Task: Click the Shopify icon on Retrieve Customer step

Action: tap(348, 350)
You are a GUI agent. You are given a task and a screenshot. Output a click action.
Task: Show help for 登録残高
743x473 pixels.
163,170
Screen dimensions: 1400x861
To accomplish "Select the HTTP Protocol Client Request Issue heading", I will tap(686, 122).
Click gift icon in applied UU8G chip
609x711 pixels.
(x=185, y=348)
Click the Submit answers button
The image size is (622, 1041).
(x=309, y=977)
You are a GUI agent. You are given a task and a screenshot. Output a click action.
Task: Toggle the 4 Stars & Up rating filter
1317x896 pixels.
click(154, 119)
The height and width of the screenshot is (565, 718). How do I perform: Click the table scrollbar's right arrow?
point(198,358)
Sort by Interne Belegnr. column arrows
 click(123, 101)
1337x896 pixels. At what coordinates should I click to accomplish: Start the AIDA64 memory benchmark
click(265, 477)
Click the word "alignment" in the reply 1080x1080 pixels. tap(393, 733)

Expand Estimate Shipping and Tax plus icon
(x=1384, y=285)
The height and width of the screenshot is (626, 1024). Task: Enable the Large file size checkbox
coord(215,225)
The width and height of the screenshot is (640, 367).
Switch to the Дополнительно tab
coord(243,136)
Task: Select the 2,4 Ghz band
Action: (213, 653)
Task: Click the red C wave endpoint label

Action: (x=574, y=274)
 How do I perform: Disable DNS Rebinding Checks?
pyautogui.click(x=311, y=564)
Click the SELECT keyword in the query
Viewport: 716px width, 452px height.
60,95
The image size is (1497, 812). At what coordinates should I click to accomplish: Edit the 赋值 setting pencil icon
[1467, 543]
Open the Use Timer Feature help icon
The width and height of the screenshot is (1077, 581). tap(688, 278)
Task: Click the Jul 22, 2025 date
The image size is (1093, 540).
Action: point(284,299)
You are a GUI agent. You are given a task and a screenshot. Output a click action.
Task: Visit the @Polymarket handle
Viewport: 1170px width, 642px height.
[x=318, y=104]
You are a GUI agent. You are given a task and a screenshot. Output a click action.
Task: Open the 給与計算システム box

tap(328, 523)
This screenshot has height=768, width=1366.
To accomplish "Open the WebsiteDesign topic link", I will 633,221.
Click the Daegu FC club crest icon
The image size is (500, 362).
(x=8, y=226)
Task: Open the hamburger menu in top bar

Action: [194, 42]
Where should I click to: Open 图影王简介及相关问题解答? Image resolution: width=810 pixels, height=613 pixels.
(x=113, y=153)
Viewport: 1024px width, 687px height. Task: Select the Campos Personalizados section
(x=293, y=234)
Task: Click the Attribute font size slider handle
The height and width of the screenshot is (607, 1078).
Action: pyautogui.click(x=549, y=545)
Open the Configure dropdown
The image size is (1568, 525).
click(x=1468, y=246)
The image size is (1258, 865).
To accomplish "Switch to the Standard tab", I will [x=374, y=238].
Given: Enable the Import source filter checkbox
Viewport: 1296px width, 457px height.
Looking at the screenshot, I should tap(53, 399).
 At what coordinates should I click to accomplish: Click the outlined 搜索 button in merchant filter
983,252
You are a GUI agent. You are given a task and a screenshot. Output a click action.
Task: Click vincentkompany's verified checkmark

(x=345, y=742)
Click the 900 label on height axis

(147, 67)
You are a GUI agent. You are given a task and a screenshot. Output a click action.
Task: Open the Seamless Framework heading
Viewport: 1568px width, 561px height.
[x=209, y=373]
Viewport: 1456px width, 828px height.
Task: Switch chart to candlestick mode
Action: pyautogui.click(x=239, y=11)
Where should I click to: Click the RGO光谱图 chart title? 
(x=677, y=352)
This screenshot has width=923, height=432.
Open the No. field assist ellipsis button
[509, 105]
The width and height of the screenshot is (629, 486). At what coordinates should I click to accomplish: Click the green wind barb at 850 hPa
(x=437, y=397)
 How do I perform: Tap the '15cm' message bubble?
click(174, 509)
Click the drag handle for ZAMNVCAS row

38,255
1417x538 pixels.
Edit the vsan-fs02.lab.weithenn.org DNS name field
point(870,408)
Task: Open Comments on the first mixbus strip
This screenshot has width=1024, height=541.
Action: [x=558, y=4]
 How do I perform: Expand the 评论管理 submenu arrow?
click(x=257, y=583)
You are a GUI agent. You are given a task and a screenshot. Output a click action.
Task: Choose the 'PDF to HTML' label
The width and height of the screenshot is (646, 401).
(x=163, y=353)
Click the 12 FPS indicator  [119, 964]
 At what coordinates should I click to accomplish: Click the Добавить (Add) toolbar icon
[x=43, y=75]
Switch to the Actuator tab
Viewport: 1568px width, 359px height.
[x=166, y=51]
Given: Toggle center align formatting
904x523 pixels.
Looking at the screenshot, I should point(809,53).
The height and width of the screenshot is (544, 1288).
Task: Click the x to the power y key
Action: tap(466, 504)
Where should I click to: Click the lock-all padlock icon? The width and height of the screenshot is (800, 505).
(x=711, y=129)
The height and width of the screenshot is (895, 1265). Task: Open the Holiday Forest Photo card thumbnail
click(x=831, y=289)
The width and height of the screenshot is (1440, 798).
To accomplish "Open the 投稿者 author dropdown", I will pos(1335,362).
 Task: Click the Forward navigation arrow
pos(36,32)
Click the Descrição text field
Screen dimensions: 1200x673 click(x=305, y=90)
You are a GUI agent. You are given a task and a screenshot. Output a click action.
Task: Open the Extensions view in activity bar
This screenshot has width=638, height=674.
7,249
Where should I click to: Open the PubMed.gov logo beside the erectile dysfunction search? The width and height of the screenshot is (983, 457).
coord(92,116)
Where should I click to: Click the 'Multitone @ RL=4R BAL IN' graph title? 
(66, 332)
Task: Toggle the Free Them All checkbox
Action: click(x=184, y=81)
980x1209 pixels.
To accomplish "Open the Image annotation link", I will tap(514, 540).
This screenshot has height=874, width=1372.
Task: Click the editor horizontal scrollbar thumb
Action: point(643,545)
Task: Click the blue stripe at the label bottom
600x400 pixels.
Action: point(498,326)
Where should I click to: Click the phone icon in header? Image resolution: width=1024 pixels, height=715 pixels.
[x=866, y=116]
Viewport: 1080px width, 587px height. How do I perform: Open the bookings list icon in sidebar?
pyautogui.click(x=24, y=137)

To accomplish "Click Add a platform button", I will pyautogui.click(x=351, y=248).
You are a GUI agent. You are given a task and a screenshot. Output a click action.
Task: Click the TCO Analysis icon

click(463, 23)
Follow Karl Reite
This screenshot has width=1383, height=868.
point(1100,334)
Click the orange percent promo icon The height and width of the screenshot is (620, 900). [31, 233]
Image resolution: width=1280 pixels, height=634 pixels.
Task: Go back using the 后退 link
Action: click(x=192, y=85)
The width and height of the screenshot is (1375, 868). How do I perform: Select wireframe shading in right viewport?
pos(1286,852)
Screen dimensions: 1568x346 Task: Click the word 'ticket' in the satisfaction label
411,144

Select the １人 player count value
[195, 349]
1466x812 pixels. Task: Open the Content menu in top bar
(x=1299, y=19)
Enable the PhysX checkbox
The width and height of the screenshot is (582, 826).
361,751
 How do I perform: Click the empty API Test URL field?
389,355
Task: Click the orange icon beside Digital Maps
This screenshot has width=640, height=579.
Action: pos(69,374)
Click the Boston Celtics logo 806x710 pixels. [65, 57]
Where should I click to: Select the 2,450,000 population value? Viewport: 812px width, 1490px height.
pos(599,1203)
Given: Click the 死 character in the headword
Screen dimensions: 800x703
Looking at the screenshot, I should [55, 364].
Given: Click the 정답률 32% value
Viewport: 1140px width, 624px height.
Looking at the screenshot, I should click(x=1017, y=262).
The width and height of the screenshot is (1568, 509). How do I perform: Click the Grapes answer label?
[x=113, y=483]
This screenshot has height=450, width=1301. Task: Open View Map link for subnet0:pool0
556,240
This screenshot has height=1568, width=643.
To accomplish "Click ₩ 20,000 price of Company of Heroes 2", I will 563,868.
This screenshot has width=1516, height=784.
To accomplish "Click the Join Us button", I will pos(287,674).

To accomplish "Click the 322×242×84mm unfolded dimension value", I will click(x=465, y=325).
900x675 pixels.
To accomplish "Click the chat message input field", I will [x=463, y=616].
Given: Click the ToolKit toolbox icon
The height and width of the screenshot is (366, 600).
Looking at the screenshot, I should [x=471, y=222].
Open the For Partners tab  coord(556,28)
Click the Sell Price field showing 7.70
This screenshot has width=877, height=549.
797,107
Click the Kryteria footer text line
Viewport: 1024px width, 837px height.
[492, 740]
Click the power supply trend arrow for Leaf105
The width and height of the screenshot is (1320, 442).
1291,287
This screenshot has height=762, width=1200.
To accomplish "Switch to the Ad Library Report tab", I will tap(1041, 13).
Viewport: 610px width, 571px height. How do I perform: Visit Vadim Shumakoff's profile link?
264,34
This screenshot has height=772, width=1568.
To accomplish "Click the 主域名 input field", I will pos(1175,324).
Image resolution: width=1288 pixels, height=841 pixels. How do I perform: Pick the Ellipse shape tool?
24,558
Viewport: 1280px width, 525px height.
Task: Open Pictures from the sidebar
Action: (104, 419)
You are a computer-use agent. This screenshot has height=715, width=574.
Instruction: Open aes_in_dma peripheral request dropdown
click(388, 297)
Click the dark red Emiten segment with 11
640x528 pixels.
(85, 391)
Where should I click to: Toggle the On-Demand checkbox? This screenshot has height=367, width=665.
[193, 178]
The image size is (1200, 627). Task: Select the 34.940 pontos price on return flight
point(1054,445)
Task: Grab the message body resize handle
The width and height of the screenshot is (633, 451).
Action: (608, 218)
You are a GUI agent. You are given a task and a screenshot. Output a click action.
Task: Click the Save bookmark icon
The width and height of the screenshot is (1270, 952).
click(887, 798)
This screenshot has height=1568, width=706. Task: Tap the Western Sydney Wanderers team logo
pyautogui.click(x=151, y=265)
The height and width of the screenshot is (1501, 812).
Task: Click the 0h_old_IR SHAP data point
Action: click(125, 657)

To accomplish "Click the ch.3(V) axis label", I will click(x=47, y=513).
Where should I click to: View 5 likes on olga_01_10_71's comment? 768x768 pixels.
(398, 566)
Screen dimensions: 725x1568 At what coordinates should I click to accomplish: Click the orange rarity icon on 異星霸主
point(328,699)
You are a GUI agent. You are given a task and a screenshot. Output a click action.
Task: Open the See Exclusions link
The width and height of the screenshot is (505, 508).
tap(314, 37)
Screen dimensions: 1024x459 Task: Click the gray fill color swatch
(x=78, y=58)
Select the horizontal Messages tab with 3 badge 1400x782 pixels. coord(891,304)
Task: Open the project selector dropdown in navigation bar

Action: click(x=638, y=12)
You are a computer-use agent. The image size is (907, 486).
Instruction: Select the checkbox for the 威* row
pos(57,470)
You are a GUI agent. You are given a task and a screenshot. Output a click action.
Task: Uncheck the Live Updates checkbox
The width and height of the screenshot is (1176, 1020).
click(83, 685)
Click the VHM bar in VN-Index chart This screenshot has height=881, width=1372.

------------------------------------------------------------

# Brief
Both the first line of the data above and the line with "Click gift icon in applied UU8G chip" must be included; please return exactly those lines and the ones between them.

# Answer space
Task: Click the Shopify icon on Retrieve Customer step

Action: tap(348, 350)
You are a GUI agent. You are given a task and a screenshot. Output a click action.
Task: Show help for 登録残高
743x473 pixels.
163,170
Screen dimensions: 1400x861
To accomplish "Select the HTTP Protocol Client Request Issue heading", I will tap(686, 122).
Click gift icon in applied UU8G chip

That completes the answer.